Several of my colleagues forwarded me a great article co-written by my favorite futurist, Jeff Goldsmith. He offers a very firm but fair critique of the state of the digital health industry. I appreciated that this was not written as an “I told you so” piece; rather, he wrote it as a guide to what to expect in the months and years ahead. Like Jeff, I am not a digital health skeptic—I see the opportunity for innovation. However, separating the difference-makers from the dross-generators is a critical role the market plays. As market actors, there are opportunities for our members, clients, and payers to find the silver lining, learn from this moment, and continue the fight for “health as it should be.”
First, a Brutal Culling.
The narrative over the last month has been brutal in the market but in digital health particularly:
- Teladoc, the poster child of digital health, has a 42x revenue valuation that’s been slashed to 2.7x (in dollar terms, that’s $45B down to $5.7B, not to mention its $10B write-off of the Livongo purchase).
- Public health companies’ earnings reports are talking about difficult pricing competition, absurd at-risk fee arrangements, widening operating losses, impending layoffs, and all portending even wider spread consolidation (see my prior The Great Consolidation series).

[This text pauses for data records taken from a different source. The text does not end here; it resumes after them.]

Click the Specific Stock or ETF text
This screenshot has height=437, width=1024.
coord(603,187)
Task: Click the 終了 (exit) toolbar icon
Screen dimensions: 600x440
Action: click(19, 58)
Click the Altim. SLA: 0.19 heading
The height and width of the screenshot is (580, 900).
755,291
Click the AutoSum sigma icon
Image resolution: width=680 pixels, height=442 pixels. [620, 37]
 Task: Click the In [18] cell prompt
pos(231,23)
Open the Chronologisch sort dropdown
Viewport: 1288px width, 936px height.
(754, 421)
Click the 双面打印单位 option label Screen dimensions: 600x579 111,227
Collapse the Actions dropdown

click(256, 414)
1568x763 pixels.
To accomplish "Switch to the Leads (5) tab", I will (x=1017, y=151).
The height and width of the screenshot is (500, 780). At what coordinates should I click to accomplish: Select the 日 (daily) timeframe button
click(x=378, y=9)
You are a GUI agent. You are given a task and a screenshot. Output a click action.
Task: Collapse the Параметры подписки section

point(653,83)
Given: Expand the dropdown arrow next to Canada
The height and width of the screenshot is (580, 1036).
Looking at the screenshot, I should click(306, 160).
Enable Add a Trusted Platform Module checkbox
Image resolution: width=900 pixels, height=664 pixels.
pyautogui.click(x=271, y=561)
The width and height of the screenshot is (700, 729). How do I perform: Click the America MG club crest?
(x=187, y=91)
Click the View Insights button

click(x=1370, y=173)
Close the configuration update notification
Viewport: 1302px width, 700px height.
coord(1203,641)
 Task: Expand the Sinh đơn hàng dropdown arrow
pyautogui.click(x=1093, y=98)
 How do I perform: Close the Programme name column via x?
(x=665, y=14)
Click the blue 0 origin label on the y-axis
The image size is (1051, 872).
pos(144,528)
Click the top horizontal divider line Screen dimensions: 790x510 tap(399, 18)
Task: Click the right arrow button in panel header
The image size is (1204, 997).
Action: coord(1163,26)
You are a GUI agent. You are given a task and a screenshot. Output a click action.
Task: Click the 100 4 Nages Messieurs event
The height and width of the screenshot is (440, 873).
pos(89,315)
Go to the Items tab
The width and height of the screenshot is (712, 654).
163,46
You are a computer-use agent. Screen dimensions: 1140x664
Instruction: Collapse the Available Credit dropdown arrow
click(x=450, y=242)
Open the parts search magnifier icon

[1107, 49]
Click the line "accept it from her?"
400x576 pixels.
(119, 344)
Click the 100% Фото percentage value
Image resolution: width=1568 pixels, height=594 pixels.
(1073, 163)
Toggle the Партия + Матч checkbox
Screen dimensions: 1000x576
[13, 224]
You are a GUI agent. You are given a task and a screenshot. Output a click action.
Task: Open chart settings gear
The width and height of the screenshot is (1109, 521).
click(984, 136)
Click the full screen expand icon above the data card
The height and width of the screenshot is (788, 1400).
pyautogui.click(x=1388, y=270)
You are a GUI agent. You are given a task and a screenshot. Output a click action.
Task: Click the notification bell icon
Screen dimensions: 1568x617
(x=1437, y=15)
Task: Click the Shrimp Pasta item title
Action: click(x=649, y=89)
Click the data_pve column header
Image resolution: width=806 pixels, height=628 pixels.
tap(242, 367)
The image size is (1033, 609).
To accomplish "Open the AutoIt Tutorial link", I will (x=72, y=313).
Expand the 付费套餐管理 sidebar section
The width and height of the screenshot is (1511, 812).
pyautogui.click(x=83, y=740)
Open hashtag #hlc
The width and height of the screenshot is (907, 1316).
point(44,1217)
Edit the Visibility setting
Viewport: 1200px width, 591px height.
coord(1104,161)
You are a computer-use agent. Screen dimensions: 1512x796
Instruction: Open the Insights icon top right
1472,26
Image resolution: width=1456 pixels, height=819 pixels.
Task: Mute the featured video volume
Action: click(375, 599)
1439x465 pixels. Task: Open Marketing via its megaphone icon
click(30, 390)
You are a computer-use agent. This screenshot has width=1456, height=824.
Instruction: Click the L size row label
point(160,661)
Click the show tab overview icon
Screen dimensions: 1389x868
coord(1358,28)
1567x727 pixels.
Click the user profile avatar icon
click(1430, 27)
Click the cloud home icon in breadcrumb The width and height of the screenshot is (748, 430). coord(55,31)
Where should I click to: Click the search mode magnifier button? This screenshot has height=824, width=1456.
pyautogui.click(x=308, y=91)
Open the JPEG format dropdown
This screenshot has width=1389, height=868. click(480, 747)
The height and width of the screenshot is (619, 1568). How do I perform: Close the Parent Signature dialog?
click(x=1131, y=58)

- Even those companies reporting solid earnings and good operating discipline are being relentlessly hammered for just being in the room.
- Jeff also uses the wider telehealth industry to highlight how irrationally exuberant market predictions were, spurred on by the artificial reality of the pandemic meeting overcapitalized funding sources who bid up deals to absurd valuations and massive funding rounds.
Tinder meets Match meets molotov cocktail meets market riot.
A Great Repricing
All of which has led to a massive repricing of those same assets a short twelve months later. The dramatic reductions in the industry have been extensive and pervasive, creating the “valuation trap” (raising at high prices and then experiencing either a market or company underperforming, which creates the need to raise a subsequent round at a lower valuation). Furthermore, there is an “operational trap” where competitive pricing pressures, increased labor costs, and glacial client decision-making (often due to the blooming of thousands of me-too solutions) cause companies to burn through their cash. This all comes together when companies try to raise again only to be surprised that the previously warm welcome mat to financing has turned into an iron door that doesn’t open.
It’s easy to see all of this in hindsight—but also easy to forget—that much of the irrational market and innovation hubris was directed to funding innovative tech tools, supporting disease management, surfacing evidence-based practices, engineering better communications, etc. Many of these features (maybe they never should have been firms to begin with?), which were handicapped by their autonomy and lack of integration into overall clinical workflow, will ultimately be picked up from the rubble and integrated into more stable organizations, and the messy process of digital health innovation will continue anew. Candidly, I think this is all long-term positive. It means the broader healthcare sector can take stock, see what has worked with these new tools and capabilities, and then build them into more nuanced and comprehensive delivery models that are needed, wanted, and more sustainable. It won’t be pleasant for the “tourist” investors and many startups or even established companies, but it would be doubly calamitous if meaningful innovations were lost in the financial flotsam.
But then, a Path Forward
At Crossover, we’ve always been big advocates of new technologies that add value by helping us communicate better, provide more meaningful care, and make better business decisions, while building stronger relationships not just with our members, but between our care providers. While we consider ourselves digital natives, we’ve never bought into the idea that the human experience and trusted relationships would be fully replaced by these tools. Augmented, yes, but not supplanted. As I have argued in other posts, the flood of virtual care apps, bots, and devices has been a fragmenting and fracturing influence in an already complex healthcare architecture and experience. The brutal culling and great repricing will be a chance to rectify that.
I’ve also noted before that the adoption of a hybrid approach and integration of the right tools can’t occur without changes to how healthcare is paid for; it must move from a transactional model and mindset to one which is comprehensive, integrated, and accountable. Having shifted to such a business model, the opportunities for providers, employers, and payers to leverage (and aggregate) the many innovative tools designed in the last decade—and in this last cycle—will multiply rapidly. With these embedded in a modern practice, the way forward in healthcare will not only be better, it will help us finally achieve “health as it should be.”